_What you are asked to do_
The excerpt below concerns a claimant's appeal about SIBS. List every Texas Workers' Compensation Commission appeal cited in it, with its appeal number and decision date.

_Passage for review_
Claimant does not appeal the hearing officer’s finding that during the filing period for the first quarter and the qualifying period for the second quarter, claimant had the ability to work light duty and was self-employed. With regard to the good faith criterion for SIBS, the claimant appeals the hearing officer’s finding that during the filing period for the first quarter and the qualifying period for the second quarter, claimant did not attempt in good faith to obtain employment commensurate with his ability to work and the hearing officer’s conclusion that claimant is not entitled to SIBS for the first and second quarters. Claimant states that in accordance with Tex. W.C. Comm’n, 28 TEX. ADMIN. CODE § 130.101(1)(D) (Rule 130.101(1)(D)) (effective January 31, 1999, and applicable to qualifying periods beginning on or after January 31, 1999 (Rule 130.100(a)), he submitted contacts and information. Rule 130.101(1)(D) pertains to TWCC-52 information for self-employed individuals.

Whether claimant made a good faith attempt to obtain employment commensurate with his ability to work was a fact question for the hearing officer to determine from the evidence presented. In Texas Workers’ Compensation Commission Appeal No. 950364, decided April 26, 1995, the Appeals Panel noted that, in common usage, good faith is ordinarily used to describe that state of mind denoting honesty of purpose, freedom from intention to defraud, and, generally speaking, means being faithful to one’s duty or obligation. In Texas Workers’ Compensation Commission Appeal No. 960252, decided March 20, 1996, the Appeals Panel stated that in determining whether a claimant has attempted in good faith to obtain employment commensurate with the claimant’s ability to work, the hearing officer must sometimes assess whether contacts with prospective employers constitute a true search for employment or are done instead in a spirit of meeting, on paper, eligibility requirements for SIBS. A hearing officer may assess whether efforts at self-employment are tantamount to a good faith effort to restore oneself to gainful employment. Texas Workers’ Compensation Commission Appeal No. 960188, decided March 13, 1996.

_Recorded information_
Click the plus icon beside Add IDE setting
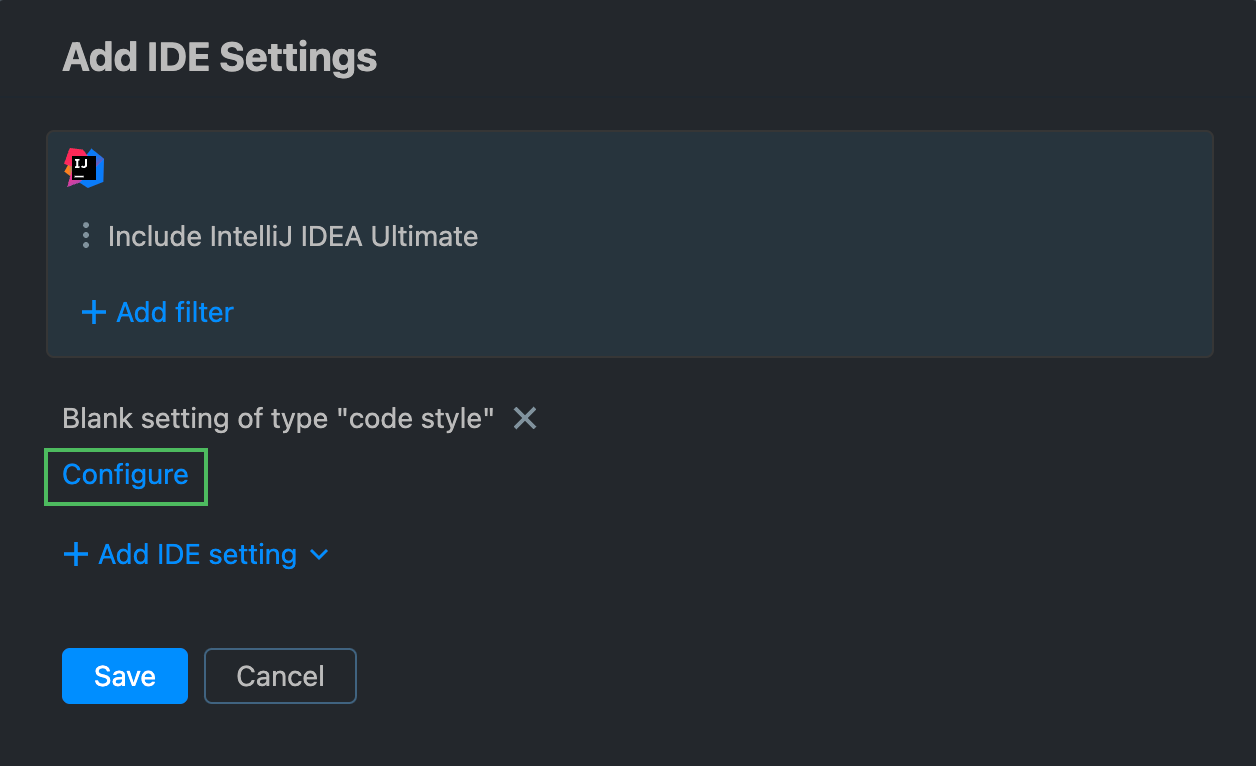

_Solution for this exercise_
- Appeal No. 950364, decided April 26, 1995
- Appeal No. 960252, decided March 20, 1996
- Appeal No. 960188, decided March 13, 1996